We have to find the antiderivative of [y-1/(x-2)]^2010

[y-1/(x-2)]^2010

=> [(2x-3)/(x-1)*(x-2) - 1/(x - 2)]^2010

=> [(2x-3)/(x-1)*(x-2) - (x - 1)/(x - 1)(x - 2)]^2010

=> [((2x-3) - (x - 1))/(x-1)*(x-2)]^2010

=> [(2x - 3 - x + 1)/(x-1)*(x-2)]^2010

=> [(x - 2)/(x-1)*(x-2)]^2010

=> [1/(x-1)]^2010

Int[ 1/(x - 1)^2010 dx]

let x - 1 = y, dy = dx

=> Int[1/y^2010 dy]

=> Int[y^-2010 dy]

=> y^-2009/(-2009)

substitute y = x - 1

=> -1/2009*(x - 1)^2009 + C

**The required antiderivative is -1/2009*(x - 1)^2009 + C**

First, we'll try to decompose the function y into partial fractions.

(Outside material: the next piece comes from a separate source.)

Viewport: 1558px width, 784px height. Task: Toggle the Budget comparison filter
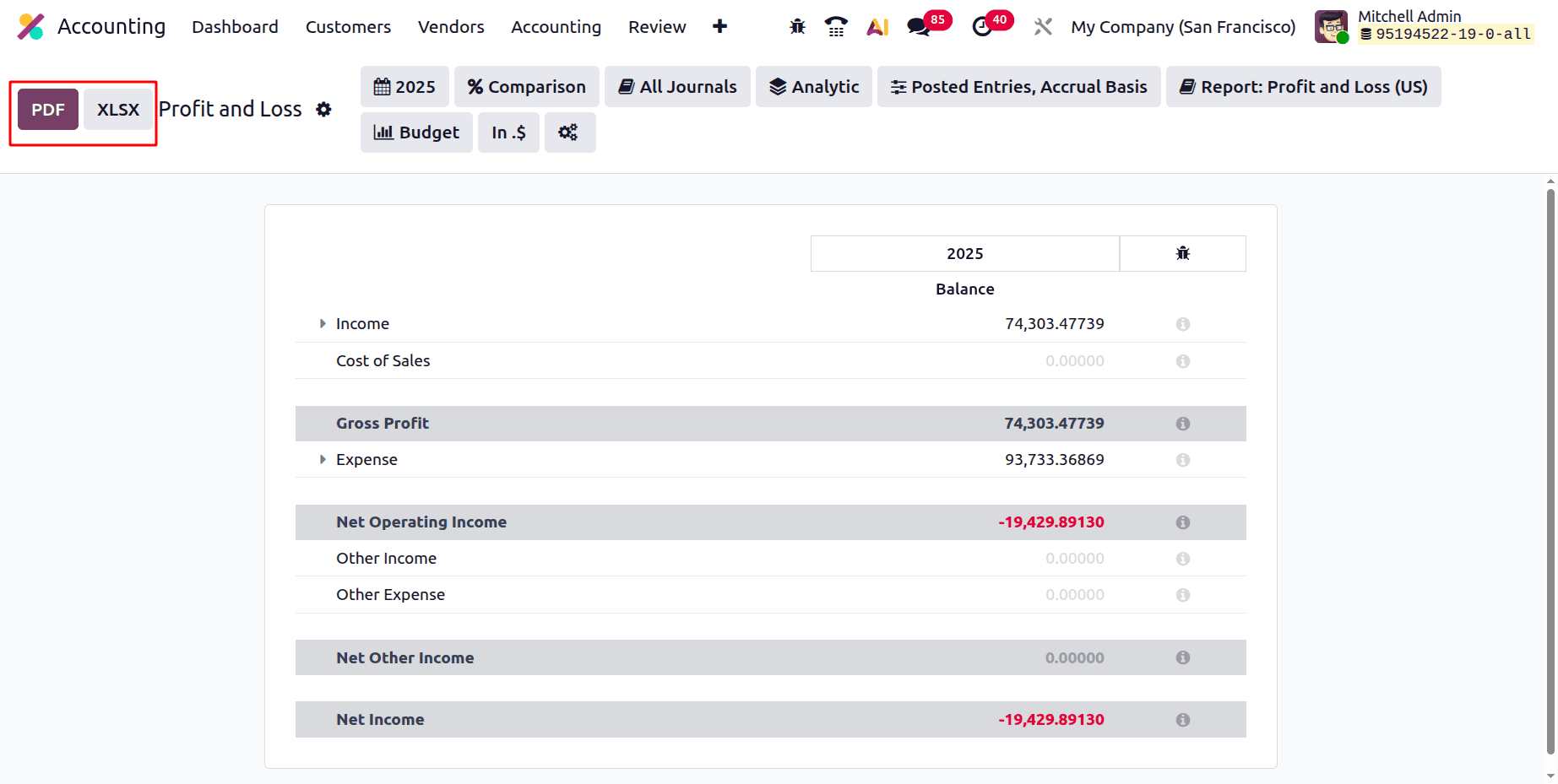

(2x-3)/(x-1)*(x-2) = A/(x-1) + B/(x-2)

2x - 3 = x(A+B) - 2A - B

Comparing both sides, we'll get:

A+B = 2 => A = 2 - B (1)

-2A-B = -3 => -2(2 - B) - B = -3

We'll remove the brackets:

-4 + 2B - B = -3

B = 4 - 3 => B = 1 => A = 2-1 = 1

y = (2x-3)/(x-1)*(x-2) = 1/(x-1) + 1/(x-2)

Now, we'll calculate the difference:

y - 1/(x-2) = 1/(x-1) + 1/(x-2) - 1/(x-2)

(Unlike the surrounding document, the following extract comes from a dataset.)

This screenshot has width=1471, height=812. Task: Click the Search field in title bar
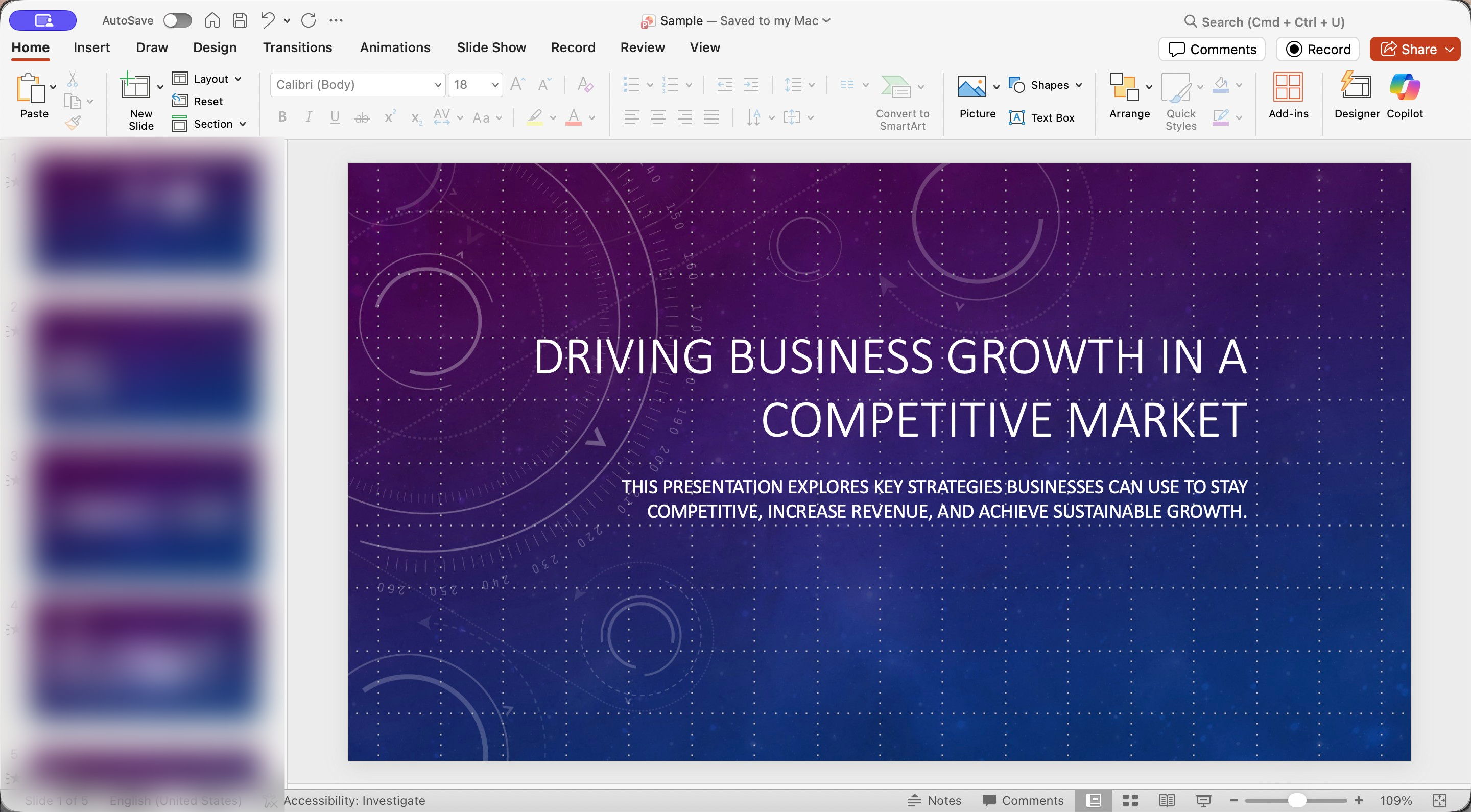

We'll eliminate like terms:

y - 1/(x-2) = 1/(x-1)

We'll raise both sides to 2010 power;

[y - 1/(x-2)]^2010 = 1/(x-1)^2010

We'll calculate the antiderivative of the function [y - 1/(x-2)]^2010, integrating both sides:

Int [y - 1/(x-2)]^2010 dx = Int dx/(x-1)^2010

We'll replace x - 1 by t:

x-1 = t

We'll differentiate both sides:

dx = dt

Int dx/(x-1)^2010 = Int dt/t^2010

We'll apply negative power rule:

Int dt/t^2010 =Int t^(-2010)dt

Int t^(-2010)dt = t^(-2010+1)/(-2010+1)

Int t^(-2010)dt = -1/2009*t^2009 + C

**The requested antiderivative of the function [y - 1/(x-2)]^2010 is F(x) = -1/2009*(x-1)^2009 + C.**